RECORDS:

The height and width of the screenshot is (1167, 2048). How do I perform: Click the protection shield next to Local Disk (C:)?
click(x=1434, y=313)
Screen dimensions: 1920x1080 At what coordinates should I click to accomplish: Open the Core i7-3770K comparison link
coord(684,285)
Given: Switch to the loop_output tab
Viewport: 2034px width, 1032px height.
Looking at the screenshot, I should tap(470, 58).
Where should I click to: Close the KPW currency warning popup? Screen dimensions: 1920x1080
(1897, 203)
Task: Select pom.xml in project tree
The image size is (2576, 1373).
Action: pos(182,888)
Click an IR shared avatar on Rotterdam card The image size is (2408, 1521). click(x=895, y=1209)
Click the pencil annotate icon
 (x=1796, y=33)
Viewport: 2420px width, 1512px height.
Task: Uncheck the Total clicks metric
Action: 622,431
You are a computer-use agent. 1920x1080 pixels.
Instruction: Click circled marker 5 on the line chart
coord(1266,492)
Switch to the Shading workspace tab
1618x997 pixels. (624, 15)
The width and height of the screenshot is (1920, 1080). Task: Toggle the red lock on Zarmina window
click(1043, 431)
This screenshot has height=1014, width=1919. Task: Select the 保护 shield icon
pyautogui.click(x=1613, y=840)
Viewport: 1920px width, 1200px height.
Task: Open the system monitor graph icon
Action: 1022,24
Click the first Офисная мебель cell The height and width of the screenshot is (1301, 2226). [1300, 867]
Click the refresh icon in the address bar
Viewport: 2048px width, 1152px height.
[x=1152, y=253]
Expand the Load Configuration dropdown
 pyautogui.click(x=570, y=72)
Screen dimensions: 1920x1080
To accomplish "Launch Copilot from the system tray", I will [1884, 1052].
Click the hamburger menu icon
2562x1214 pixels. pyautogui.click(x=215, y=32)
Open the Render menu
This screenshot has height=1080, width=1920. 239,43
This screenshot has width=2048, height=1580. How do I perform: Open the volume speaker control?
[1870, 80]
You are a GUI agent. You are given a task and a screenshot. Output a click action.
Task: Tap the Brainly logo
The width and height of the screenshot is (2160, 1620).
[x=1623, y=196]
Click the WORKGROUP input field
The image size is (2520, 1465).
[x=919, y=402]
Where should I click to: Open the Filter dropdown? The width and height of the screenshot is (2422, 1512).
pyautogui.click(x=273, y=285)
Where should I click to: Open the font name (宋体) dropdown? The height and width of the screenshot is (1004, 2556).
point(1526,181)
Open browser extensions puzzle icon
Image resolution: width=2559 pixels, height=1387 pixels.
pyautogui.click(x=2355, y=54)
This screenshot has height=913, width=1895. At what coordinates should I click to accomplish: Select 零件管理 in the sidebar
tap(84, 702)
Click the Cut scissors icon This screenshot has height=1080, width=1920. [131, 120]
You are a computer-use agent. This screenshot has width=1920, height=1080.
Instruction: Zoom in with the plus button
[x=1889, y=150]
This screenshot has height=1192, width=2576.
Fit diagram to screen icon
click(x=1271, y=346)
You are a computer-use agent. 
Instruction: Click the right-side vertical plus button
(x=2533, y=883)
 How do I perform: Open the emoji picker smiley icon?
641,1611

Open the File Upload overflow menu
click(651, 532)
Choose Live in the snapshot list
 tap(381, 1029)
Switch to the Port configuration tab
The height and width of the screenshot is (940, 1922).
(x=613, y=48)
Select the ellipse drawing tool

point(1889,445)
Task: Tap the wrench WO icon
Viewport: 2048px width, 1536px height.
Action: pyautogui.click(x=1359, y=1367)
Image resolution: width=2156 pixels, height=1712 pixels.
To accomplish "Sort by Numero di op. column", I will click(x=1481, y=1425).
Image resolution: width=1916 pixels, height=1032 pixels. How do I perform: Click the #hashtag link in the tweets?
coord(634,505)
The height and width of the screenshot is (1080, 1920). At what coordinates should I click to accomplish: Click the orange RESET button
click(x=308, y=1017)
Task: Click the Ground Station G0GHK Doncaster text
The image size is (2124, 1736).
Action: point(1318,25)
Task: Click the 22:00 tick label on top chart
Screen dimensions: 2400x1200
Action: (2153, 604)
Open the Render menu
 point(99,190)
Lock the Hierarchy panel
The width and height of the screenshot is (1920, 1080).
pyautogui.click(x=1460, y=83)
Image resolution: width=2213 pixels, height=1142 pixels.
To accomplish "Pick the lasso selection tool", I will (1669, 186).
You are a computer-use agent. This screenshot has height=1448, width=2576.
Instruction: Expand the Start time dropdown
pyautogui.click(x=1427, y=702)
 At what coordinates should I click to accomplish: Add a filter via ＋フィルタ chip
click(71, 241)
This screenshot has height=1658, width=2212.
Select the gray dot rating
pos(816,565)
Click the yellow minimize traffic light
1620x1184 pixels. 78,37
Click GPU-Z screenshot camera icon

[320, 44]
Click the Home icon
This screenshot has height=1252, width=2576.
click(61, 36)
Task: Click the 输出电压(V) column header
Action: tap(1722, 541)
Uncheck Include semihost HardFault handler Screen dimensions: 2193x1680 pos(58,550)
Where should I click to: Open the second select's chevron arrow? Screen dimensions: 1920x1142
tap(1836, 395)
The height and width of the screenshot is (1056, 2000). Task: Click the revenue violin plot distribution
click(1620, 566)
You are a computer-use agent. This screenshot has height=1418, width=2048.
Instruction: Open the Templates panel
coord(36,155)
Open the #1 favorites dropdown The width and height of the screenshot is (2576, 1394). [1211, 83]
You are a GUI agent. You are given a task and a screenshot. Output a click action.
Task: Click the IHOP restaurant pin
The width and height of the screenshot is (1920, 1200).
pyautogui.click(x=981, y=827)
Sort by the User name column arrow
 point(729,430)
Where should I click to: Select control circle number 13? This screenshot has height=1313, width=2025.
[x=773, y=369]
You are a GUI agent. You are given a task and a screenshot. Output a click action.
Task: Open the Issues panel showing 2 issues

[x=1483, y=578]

ABOUT THIS EXERCISE: Please retype the whole of the material above exactly.

TASK SOLUTION:
The height and width of the screenshot is (1167, 2048). How do I perform: Click the protection shield next to Local Disk (C:)?
click(x=1434, y=313)
Screen dimensions: 1920x1080 At what coordinates should I click to accomplish: Open the Core i7-3770K comparison link
coord(684,285)
Given: Switch to the loop_output tab
Viewport: 2034px width, 1032px height.
Looking at the screenshot, I should tap(470, 58).
Where should I click to: Close the KPW currency warning popup? Screen dimensions: 1920x1080
(1897, 203)
Task: Select pom.xml in project tree
The image size is (2576, 1373).
Action: pos(182,888)
Click an IR shared avatar on Rotterdam card The image size is (2408, 1521). click(x=895, y=1209)
Click the pencil annotate icon
 (x=1796, y=33)
Viewport: 2420px width, 1512px height.
Task: Uncheck the Total clicks metric
Action: 622,431
You are a computer-use agent. 1920x1080 pixels.
Instruction: Click circled marker 5 on the line chart
coord(1266,492)
Switch to the Shading workspace tab
1618x997 pixels. (624, 15)
The width and height of the screenshot is (1920, 1080). Task: Toggle the red lock on Zarmina window
click(1043, 431)
This screenshot has height=1014, width=1919. Task: Select the 保护 shield icon
pyautogui.click(x=1613, y=840)
Viewport: 1920px width, 1200px height.
Task: Open the system monitor graph icon
Action: 1022,24
Click the first Офисная мебель cell The height and width of the screenshot is (1301, 2226). [1300, 867]
Click the refresh icon in the address bar
Viewport: 2048px width, 1152px height.
[x=1152, y=253]
Expand the Load Configuration dropdown
 pyautogui.click(x=570, y=72)
Screen dimensions: 1920x1080
To accomplish "Launch Copilot from the system tray", I will [1884, 1052].
Click the hamburger menu icon
2562x1214 pixels. pyautogui.click(x=215, y=32)
Open the Render menu
This screenshot has height=1080, width=1920. 239,43
This screenshot has width=2048, height=1580. How do I perform: Open the volume speaker control?
[1870, 80]
You are a GUI agent. You are given a task and a screenshot. Output a click action.
Task: Tap the Brainly logo
The width and height of the screenshot is (2160, 1620).
[x=1623, y=196]
Click the WORKGROUP input field
The image size is (2520, 1465).
[x=919, y=402]
Where should I click to: Open the Filter dropdown? The width and height of the screenshot is (2422, 1512).
pyautogui.click(x=273, y=285)
Where should I click to: Open the font name (宋体) dropdown? The height and width of the screenshot is (1004, 2556).
point(1526,181)
Open browser extensions puzzle icon
Image resolution: width=2559 pixels, height=1387 pixels.
pyautogui.click(x=2355, y=54)
This screenshot has height=913, width=1895. At what coordinates should I click to accomplish: Select 零件管理 in the sidebar
tap(84, 702)
Click the Cut scissors icon This screenshot has height=1080, width=1920. [131, 120]
You are a computer-use agent. This screenshot has width=1920, height=1080.
Instruction: Zoom in with the plus button
[x=1889, y=150]
This screenshot has height=1192, width=2576.
Fit diagram to screen icon
click(x=1271, y=346)
You are a computer-use agent. 
Instruction: Click the right-side vertical plus button
(x=2533, y=883)
 How do I perform: Open the emoji picker smiley icon?
641,1611

Open the File Upload overflow menu
click(651, 532)
Choose Live in the snapshot list
 tap(381, 1029)
Switch to the Port configuration tab
The height and width of the screenshot is (940, 1922).
(x=613, y=48)
Select the ellipse drawing tool

point(1889,445)
Task: Tap the wrench WO icon
Viewport: 2048px width, 1536px height.
Action: pyautogui.click(x=1359, y=1367)
Image resolution: width=2156 pixels, height=1712 pixels.
To accomplish "Sort by Numero di op. column", I will click(x=1481, y=1425).
Image resolution: width=1916 pixels, height=1032 pixels. How do I perform: Click the #hashtag link in the tweets?
coord(634,505)
The height and width of the screenshot is (1080, 1920). At what coordinates should I click to accomplish: Click the orange RESET button
click(x=308, y=1017)
Task: Click the Ground Station G0GHK Doncaster text
The image size is (2124, 1736).
Action: point(1318,25)
Task: Click the 22:00 tick label on top chart
Screen dimensions: 2400x1200
Action: (2153, 604)
Open the Render menu
 point(99,190)
Lock the Hierarchy panel
The width and height of the screenshot is (1920, 1080).
pyautogui.click(x=1460, y=83)
Image resolution: width=2213 pixels, height=1142 pixels.
To accomplish "Pick the lasso selection tool", I will (1669, 186).
You are a computer-use agent. This screenshot has height=1448, width=2576.
Instruction: Expand the Start time dropdown
pyautogui.click(x=1427, y=702)
 At what coordinates should I click to accomplish: Add a filter via ＋フィルタ chip
click(71, 241)
This screenshot has height=1658, width=2212.
Select the gray dot rating
pos(816,565)
Click the yellow minimize traffic light
1620x1184 pixels. 78,37
Click GPU-Z screenshot camera icon

[320, 44]
Click the Home icon
This screenshot has height=1252, width=2576.
click(61, 36)
Task: Click the 输出电压(V) column header
Action: tap(1722, 541)
Uncheck Include semihost HardFault handler Screen dimensions: 2193x1680 pos(58,550)
Where should I click to: Open the second select's chevron arrow? Screen dimensions: 1920x1142
tap(1836, 395)
The height and width of the screenshot is (1056, 2000). Task: Click the revenue violin plot distribution
click(1620, 566)
You are a computer-use agent. This screenshot has height=1418, width=2048.
Instruction: Open the Templates panel
coord(36,155)
Open the #1 favorites dropdown The width and height of the screenshot is (2576, 1394). [1211, 83]
You are a GUI agent. You are given a task and a screenshot. Output a click action.
Task: Click the IHOP restaurant pin
The width and height of the screenshot is (1920, 1200).
pyautogui.click(x=981, y=827)
Sort by the User name column arrow
 point(729,430)
Where should I click to: Select control circle number 13? This screenshot has height=1313, width=2025.
[x=773, y=369]
You are a GUI agent. You are given a task and a screenshot. Output a click action.
Task: Open the Issues panel showing 2 issues

[x=1483, y=578]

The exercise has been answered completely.